Once you have an accepted Offer to Purchase, the following steps will be taken:
- Home Inspection
The buyer will have approx 10 days to do any home inspections to the property. Within these 10 days, the buyer must address any issues they have. The buyer has the option to back out of the deal or re-negotiate if they find any major issues during their inspections.
- Purchase and Sale Agreement
In the offer to purchase, there is a date given that the Purchase and Sale must be signed on or before. It is usually about 2 weeks from the date the Offer to Purchase was accepted. The buyer will put down an additional deposit to be held in escrow upon signing.
The buyer’s bank will send out a licensed appraiser once the Purchase and Sale has been signed by all parties. The appraiser will come out to your home and take notes and pictures of the property. They will then write up an appraisal report for the bank. They will compare your property to other homes that have recently sold in the area. The appraised value of the home must be equal to or greater than the agreed upon purchase price of the home for the bank to loan on the property.
- Mortgage Commitment
The date the buyer must have their Mortgage Commitment is determined in the Offer to Purchase and also stated in the Purchase and Sale. This date is usually at least two weeks before closing. The buyer’s mortgage officer will send a letter stating that the bank is promising to (or committing to) give the buyer a loan to buy your home. The letter will also state that the buyer has fullfilled all the necessary steps to qualify for the loan and the home’s appraised value is in-line with the purchase price.
- Smoke/Carbon Monoxide Detector Test
Within 30 days of closing (usually done about a week before) your property will need a smoke and carbon monoxide detector test. The fire department will come out and inspect your home to make sure that the detectors are working and are in the required places. Smoke detector requirements vary depending on the age of your house and town you live in. Generally, smoke detectors must be on the ceiling and need to be on each floor of your home. They must be either inside each bedroom or right outside in the hallway. Carbon Monoxide detectors must also be on every floor. They need to be within 10 feet of bedrooms and in most cases can be plugged in to the wall. In newer homes, detectors must be hardwired (check with your agent to see what your requirements are). Smoke and Carbon test costs vary from town to town but are usually around $50. The smoke certificate, which is given out if everything is in working order is required at the closing.
- Final Water Reading
The water department will come out to your property within a week before your closing to perform the final water reading. Depending on where your meter is, they may need to come inside your home to get the reading. A final water reading report will be issued by your town’s water department. It will have the final reading amount, along with any unpaid water or sewer bills. This will be given to the closing attorney and put on your HUD statement. The closing attorney will pro-rate the current bill if necessary. Final readings costs vary from town to town but are usually around $50.
- Final Walk Through
The buyers have the option of doing a final walk through of your home before closing. This is usually done the day of or the day before the closing. This allows the buyer to look around and make sure that everything is how they are expecting it. The buyers will be looking for the property to be in “broom clean” condition and that any additional items that are supposed to be included in the sale (ie refrigerators, bedroom sets, etc) are there.

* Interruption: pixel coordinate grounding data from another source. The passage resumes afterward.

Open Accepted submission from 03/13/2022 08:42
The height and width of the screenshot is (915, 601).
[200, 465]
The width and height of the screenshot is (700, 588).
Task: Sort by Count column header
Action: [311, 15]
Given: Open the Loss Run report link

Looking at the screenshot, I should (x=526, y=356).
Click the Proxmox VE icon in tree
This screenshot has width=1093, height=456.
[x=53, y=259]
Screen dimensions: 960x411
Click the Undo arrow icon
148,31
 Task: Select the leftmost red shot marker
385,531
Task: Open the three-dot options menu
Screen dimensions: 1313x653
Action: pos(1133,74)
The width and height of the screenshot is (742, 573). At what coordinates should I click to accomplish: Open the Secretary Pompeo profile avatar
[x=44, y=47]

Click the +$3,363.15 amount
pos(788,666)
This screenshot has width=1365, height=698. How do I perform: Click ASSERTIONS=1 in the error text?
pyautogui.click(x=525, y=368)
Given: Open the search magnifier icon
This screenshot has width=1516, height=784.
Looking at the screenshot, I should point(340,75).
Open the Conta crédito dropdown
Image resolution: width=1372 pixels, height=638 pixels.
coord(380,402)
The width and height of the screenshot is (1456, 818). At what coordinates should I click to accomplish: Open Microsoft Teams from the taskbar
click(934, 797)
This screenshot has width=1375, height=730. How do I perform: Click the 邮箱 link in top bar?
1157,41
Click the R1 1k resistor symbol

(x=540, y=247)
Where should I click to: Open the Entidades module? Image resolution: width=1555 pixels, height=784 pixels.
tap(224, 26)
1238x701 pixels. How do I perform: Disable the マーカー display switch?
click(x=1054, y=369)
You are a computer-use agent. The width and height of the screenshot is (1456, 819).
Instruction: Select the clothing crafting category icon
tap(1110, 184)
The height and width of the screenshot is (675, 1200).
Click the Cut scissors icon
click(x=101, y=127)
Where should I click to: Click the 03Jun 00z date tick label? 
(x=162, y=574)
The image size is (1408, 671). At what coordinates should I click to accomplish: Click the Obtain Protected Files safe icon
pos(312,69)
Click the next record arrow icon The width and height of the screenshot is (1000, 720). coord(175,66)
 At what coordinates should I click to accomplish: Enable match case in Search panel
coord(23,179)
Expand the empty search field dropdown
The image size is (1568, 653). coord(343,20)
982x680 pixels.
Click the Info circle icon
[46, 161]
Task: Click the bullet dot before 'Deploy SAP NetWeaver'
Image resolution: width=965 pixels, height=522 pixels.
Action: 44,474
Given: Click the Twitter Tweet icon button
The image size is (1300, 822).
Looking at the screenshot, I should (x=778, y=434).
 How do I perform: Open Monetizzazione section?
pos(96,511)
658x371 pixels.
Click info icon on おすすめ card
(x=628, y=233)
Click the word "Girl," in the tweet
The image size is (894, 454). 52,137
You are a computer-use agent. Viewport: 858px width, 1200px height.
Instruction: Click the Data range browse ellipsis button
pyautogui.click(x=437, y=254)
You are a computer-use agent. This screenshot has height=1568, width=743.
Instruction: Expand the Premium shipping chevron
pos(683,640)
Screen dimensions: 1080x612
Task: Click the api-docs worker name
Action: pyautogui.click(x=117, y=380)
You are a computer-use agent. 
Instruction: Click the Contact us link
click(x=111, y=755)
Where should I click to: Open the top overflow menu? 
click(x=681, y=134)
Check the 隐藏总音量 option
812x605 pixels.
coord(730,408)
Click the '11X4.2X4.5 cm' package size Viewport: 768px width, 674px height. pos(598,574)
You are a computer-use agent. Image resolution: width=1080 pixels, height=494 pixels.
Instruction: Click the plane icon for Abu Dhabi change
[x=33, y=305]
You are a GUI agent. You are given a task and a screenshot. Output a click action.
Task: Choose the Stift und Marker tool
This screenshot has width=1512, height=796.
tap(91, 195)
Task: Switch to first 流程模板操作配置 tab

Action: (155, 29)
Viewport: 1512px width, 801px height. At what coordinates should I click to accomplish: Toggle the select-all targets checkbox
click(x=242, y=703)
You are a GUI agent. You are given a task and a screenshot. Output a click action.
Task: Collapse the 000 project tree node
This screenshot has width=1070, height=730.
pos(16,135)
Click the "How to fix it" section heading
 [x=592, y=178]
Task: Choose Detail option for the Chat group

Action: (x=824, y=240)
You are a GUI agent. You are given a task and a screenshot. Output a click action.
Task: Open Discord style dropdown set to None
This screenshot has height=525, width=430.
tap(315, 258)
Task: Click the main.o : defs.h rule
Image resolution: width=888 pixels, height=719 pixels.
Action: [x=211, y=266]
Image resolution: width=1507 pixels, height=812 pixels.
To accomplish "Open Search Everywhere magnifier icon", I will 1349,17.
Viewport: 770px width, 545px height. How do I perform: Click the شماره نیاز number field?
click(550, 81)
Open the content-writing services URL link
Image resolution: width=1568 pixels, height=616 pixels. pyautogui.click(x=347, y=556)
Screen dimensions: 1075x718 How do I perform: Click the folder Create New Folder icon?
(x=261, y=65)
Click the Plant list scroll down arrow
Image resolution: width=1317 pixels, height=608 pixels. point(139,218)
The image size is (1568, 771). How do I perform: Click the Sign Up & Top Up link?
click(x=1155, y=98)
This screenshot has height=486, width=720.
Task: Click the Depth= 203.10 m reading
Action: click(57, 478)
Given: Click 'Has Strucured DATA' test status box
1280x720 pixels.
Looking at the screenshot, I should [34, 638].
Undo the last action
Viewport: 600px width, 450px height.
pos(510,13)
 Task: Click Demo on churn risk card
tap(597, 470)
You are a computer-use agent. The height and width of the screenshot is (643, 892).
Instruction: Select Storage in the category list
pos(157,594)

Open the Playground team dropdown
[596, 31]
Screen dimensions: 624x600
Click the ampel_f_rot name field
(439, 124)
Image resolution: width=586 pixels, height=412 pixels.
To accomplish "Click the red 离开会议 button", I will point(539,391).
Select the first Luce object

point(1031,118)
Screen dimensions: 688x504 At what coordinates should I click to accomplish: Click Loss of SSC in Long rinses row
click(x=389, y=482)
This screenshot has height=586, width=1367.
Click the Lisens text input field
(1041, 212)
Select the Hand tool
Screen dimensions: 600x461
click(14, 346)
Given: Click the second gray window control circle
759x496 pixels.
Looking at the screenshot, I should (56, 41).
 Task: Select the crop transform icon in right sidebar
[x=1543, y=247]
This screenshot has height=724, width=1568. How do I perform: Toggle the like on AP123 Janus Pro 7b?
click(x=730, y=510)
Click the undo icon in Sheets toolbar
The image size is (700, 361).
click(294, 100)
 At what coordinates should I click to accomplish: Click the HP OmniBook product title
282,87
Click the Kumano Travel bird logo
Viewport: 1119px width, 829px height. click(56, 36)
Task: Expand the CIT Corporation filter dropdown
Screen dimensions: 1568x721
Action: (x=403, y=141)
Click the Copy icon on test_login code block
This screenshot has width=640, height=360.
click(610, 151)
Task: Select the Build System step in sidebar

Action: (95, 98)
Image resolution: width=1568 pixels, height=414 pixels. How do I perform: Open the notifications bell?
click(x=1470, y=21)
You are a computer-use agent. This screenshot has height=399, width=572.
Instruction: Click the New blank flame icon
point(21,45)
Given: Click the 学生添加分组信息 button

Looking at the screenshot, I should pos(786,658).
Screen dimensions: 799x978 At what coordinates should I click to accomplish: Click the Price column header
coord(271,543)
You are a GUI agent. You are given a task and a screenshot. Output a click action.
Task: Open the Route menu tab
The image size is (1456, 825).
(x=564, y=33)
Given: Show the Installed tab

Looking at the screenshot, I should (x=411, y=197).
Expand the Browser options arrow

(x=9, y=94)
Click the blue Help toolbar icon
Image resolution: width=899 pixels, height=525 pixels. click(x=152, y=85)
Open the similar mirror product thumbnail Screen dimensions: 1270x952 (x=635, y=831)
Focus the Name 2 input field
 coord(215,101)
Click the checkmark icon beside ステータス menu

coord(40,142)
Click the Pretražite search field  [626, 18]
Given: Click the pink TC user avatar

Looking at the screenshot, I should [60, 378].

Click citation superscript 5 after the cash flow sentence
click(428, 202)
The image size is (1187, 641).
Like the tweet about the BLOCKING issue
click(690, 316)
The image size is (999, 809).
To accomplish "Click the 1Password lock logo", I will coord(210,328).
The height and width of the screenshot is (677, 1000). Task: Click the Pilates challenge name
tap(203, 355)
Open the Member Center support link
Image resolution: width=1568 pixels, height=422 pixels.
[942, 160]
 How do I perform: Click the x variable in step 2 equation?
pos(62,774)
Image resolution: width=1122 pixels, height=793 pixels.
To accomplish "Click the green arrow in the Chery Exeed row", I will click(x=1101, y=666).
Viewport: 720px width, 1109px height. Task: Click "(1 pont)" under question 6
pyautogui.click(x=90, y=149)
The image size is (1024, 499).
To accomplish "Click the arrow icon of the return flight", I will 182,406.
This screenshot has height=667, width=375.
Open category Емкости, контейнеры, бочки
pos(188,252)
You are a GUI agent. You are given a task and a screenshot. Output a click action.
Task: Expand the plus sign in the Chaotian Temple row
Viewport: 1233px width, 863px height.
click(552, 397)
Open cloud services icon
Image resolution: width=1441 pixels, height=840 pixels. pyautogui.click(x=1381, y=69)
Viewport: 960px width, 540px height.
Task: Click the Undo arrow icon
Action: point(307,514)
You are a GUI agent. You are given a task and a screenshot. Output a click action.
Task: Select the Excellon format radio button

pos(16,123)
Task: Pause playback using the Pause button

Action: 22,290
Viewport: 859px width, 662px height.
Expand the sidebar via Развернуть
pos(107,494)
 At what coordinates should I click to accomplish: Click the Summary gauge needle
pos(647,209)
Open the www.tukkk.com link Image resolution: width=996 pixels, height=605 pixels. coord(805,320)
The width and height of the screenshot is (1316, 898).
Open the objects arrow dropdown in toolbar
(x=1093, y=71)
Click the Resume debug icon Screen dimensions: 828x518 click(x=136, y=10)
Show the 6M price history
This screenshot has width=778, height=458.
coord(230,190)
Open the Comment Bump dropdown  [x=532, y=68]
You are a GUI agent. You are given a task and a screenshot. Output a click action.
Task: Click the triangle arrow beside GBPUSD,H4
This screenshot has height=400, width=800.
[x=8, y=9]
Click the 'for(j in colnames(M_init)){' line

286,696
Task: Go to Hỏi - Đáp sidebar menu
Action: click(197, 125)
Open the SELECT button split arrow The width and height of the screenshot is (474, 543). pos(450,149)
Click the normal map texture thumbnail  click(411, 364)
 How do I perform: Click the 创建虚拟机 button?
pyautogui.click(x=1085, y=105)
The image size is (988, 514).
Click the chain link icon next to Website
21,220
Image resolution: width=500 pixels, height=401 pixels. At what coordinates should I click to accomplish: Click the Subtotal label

At least one week prior to closing, you should contact your utility companies: Electric company, cable company, etc. You can notify the electric company that the electricity will be transferring to someone else. This way it will not be shut off but the company will start billing the current owner on the day of closing. The cable company needs to be notified that you will be moving and either stopping service or transferring it to another location. If you have automatic delivery of gas or oil, be sure to notify those companies as well.
The buyer’s bank will hire a closing attorney. This attorney will perform your closing, usually at either their office or at the Registry of Deeds. The attorney will put together all of the paperwork required for the closing. They will also contact you to obtain your information for the closing and for paying off any existing loans or mortgages on the property. In most cases, the closing attorney will prepare the Deed for your closing.